History

Oldest sketch drawing (Drawing by Elaine Matthias) St. John’s Episcopal Church (on right) and its neighboring North Guilford Congregational Church (on left), together with the burial ground (foreground) at the brow of the hill (where the earliest gravestone is dated 1730), occupy Meeting House Hill which is listed on the National Register of Historic Sites. The two churches have also been listed among the most historically significant and beautiful churches in Connecticut.

1747
Our beginnings

St. John’s Episcopal Church dates back to 1747 when a group of dissidents left the North Guilford Congregational Church to form a new congregation centered on Church of England rituals and prayers. They were mostly lumbermen who came from south Guilford for weeks at a time and made do in makeshift camps while they cut and dressed timber for a living.

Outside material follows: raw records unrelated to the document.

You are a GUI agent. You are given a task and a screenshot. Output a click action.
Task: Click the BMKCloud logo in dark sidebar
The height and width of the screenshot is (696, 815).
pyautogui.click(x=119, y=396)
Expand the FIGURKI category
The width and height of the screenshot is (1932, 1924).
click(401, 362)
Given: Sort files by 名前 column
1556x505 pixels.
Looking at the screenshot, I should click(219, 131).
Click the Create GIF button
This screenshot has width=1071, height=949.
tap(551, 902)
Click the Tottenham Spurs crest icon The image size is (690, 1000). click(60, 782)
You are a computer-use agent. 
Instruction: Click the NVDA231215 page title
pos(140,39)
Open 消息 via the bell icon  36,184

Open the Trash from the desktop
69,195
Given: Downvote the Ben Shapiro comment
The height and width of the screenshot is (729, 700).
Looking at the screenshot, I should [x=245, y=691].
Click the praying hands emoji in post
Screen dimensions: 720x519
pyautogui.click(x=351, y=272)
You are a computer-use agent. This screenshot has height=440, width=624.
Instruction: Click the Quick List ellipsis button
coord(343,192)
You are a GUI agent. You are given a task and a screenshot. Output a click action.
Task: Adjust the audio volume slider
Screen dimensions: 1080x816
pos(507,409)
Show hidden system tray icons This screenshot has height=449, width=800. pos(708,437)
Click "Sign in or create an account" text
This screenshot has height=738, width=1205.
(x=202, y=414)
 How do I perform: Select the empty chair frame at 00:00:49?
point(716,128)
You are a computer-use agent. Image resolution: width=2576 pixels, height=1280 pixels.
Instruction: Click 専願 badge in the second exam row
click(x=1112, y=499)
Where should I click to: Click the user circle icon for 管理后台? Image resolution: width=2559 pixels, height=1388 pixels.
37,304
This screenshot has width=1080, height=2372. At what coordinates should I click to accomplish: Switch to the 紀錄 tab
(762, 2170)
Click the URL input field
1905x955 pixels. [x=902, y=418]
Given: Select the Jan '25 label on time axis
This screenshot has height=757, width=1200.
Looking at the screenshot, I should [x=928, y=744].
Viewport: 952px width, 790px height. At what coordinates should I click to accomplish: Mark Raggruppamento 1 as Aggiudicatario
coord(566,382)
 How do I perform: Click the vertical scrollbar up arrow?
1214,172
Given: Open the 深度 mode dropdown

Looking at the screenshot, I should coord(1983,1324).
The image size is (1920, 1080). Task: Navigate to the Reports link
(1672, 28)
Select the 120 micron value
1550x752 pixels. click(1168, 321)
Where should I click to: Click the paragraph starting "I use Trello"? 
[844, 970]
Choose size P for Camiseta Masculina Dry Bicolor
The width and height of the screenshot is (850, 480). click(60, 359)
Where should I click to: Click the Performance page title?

​By 1754 some of them had chosen to settle in the area and they were able to build their first church-a small meeting house adjacent to the pond that is south of the present cemetery. As “non-conformists,” they were required to pay a tithe to the “established” Congregational Church, a practice that generated much friction between the two groups over the next 20 years until finally it ended when no one could be found to collect the tax.

1812
A move to the top of Meeting House Hill

By 1812 St. John’s had developed a solid relationship with its neighboring church. The Congregational Church donated sufficient land at the top of Meeting House Hill for St. John’s to move to that site and build a new church. The new building was a simple rectangular structure, without either apse or chancel, both traditional features of Episcopal churches. It did have a small steeple to identify it as a church, but did not have a permanent foundation, standing only on large stones.

The church in 1842
The church in 1890.

1817-1890
The ensuing years brought changes.

A gallery was built along the inside walls in 1817. In 1842 the top section of the steeple was removed and replaced with a belfry. An organ was installed a few years later. The chancel was added in 1870, along with a center aisle. Gothic arches were added to the windows. These changes brought the small wooden church closer to the Anglican tradition. In 1890 the steeple got yet another makeover after it was destroyed by lightning.

1897
A foundation is added

One hundred and forty-three years after it was first built the church finally got its foundation. An undercroft was dug beneath the main structure to house Sunday School classes, a meeting room and rest rooms and also a new furnace.